▸ Your task
Reproduce the records verbatim, from the line that contains "Image resolution: width=640" up to and including the last line of the records.

▸ Record extracts
────────────────

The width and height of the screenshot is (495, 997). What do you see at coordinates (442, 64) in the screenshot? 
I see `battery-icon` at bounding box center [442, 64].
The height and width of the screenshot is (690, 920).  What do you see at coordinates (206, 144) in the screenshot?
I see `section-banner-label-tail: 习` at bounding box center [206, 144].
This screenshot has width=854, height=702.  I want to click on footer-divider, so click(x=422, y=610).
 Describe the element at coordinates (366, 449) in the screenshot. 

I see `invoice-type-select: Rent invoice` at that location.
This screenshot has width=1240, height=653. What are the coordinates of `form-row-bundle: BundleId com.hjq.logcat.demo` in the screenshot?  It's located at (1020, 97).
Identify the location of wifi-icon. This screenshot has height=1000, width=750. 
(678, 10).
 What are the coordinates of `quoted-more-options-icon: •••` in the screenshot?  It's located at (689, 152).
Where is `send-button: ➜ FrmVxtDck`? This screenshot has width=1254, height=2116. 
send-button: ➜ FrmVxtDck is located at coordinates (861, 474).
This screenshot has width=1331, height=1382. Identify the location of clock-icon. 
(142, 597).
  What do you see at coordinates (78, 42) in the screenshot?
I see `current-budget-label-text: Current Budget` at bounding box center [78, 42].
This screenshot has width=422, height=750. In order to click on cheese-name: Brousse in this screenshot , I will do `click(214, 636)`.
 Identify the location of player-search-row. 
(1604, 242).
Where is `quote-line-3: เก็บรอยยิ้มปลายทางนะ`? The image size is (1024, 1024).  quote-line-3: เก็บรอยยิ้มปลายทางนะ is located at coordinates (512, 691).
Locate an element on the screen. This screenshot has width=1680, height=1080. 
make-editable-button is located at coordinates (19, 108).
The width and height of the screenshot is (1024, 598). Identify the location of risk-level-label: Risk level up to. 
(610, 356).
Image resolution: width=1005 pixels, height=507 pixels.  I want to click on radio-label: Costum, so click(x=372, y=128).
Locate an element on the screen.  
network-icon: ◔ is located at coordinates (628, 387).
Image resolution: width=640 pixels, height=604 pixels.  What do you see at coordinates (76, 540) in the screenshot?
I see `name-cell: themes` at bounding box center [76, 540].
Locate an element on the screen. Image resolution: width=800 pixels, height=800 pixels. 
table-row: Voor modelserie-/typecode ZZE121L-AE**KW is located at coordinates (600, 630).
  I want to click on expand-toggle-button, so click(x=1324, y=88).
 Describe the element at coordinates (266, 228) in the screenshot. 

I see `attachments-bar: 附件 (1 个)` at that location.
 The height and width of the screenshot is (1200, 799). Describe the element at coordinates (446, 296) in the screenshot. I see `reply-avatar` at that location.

────────────────

▸ Answer to this exercise
Image resolution: width=640 pixels, height=604 pixels.  What do you see at coordinates (76, 540) in the screenshot?
I see `name-cell: themes` at bounding box center [76, 540].
Locate an element on the screen. Image resolution: width=800 pixels, height=800 pixels. 
table-row: Voor modelserie-/typecode ZZE121L-AE**KW is located at coordinates (600, 630).
  I want to click on expand-toggle-button, so click(x=1324, y=88).
 Describe the element at coordinates (266, 228) in the screenshot. 

I see `attachments-bar: 附件 (1 个)` at that location.
 The height and width of the screenshot is (1200, 799). Describe the element at coordinates (446, 296) in the screenshot. I see `reply-avatar` at that location.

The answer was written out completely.